“若公子心中无气,怎的回来这两天,奴家一直见不着公子的面。”
萧琰呵呵一笑,富有磁性的声音在这空阔的月夜带着诱人的魅力,“岂止你见不到我,便是祖母,我都没工夫了见了。”说着他指指灯火通明的远山堂,无奈地摇摇头。
看萧琰心情不错,惠娘索性越发大胆,声音也清楚了许多,“年前,老太太让奴家去陵州照顾公子起居,可公子一直不答应,难道不是因为生奴家的气。”

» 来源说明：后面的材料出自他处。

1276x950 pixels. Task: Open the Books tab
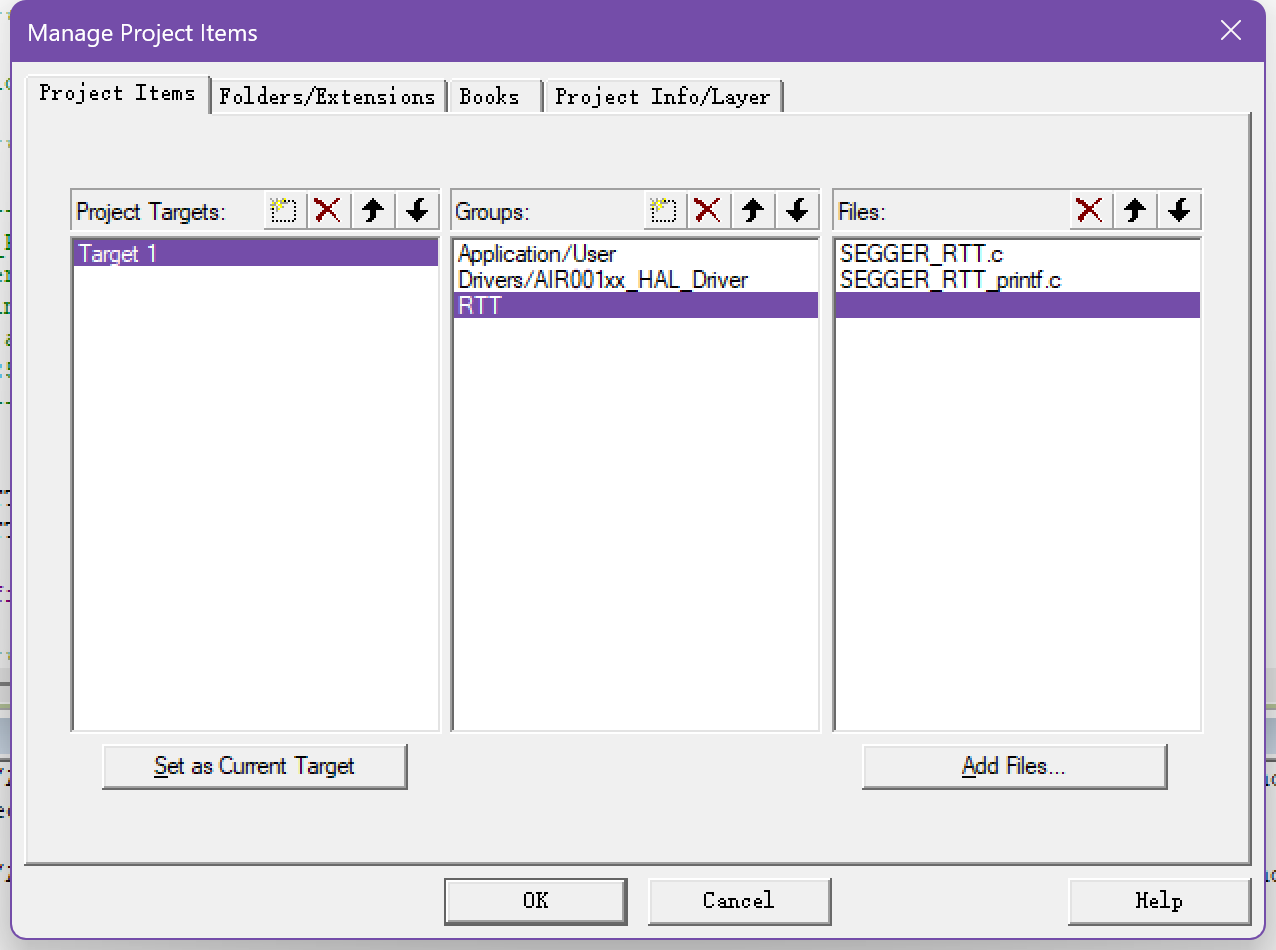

“惠娘,”萧大人的语气又明显冷了下来,“你忘记我对你说了什么吗?你自小服侍老太太,熟悉老人家的饮食起居,如今我不常在家中,你更该替我照顾好老太太。老太太让你来陵州,是对我有所思念,你更要悉心宽慰她老人家,怎么反而跟着起哄。我身康体健需要你照顾什么,再说我在陵州住在府衙,你如何入住。”

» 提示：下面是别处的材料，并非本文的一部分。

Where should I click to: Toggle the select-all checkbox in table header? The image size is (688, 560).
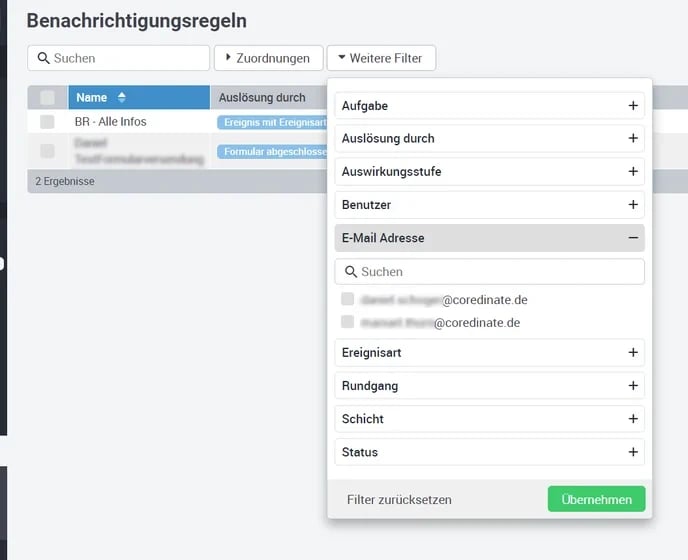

陵州城的官就算无钱也会租一处宅子安置家眷,偏偏萧琰常住府衙。这还不算,听人说他的岳父高靖高御史,小舅子高守正将军都是以府衙军帐为家,家眷全在老家。哎,丈人女婿小舅子本就是一家人,凑钱租一处房子也好,看来吃官家饭住官家房是他们三人一致的爱好。
这通责备下来,惠娘不再作声。萧大人也是不解风情,惠娘所说照顾大概是增添些倚红偎翠、浅斟低唱的人生乐趣,偏偏萧琰不解这番风情,对待这种直性子,倒不如直接说奴家想和你在一起之类的话。
“老太太呢?”
“今日和兰姑娘逛了半日庄子,回来吃了一碗粳米粥,这会早歇下了。”
“这女人倒是挺能玩,怕是早忘了此番目的。”萧琰冷哼道。
惠娘啊惠娘,好端端的你当着萧大人提我干什么。
我也不愿意听下去了,害怕万一碰到树枝或是惊飞一只鸟儿被萧大人发现,那就难堪了。
急急回到房内,同丫鬟围着炉子玩个红绳,打个穗子,庭外偶尔有雪压枝折的簌簌声,坐一会儿丫鬟出去帮我端甜点,伸个懒腰,要不拥被而卧。
蓦地听得萧琰的声音响起:“兰姑娘睡了么?”
我听了慌忙就往床榻跑去,“哦,萧大人,我早就躺下了,准备熄灯呢。”
还没踏上脚踏呢,便听萧琰冷声冷语道:“想来兰编修果然是忘记了此行的目的。这几日你见过大先生几次,你可知大先生这两日一目十行看了多少卷书。”
拿这来说事,一下子就碰触到我的软肋。我一点都不带迟疑,略整衣衫,轻开房门,厚着脸皮当什么都不懂地对着萧琰幽幽的眸子含羞微笑。
“原想着去一趟远山堂,可从庄上回来收拾完毕,天便全黑了,想着夜黑路远,也不好麻烦大人的家人带路,不如明日再去见先生。”我周道地编着自己都听不进去的鬼话。
“穿上斗篷,咱们聊聊吧。”他说完转身,乌色斗篷的银边扫过一个漂亮的圆弧。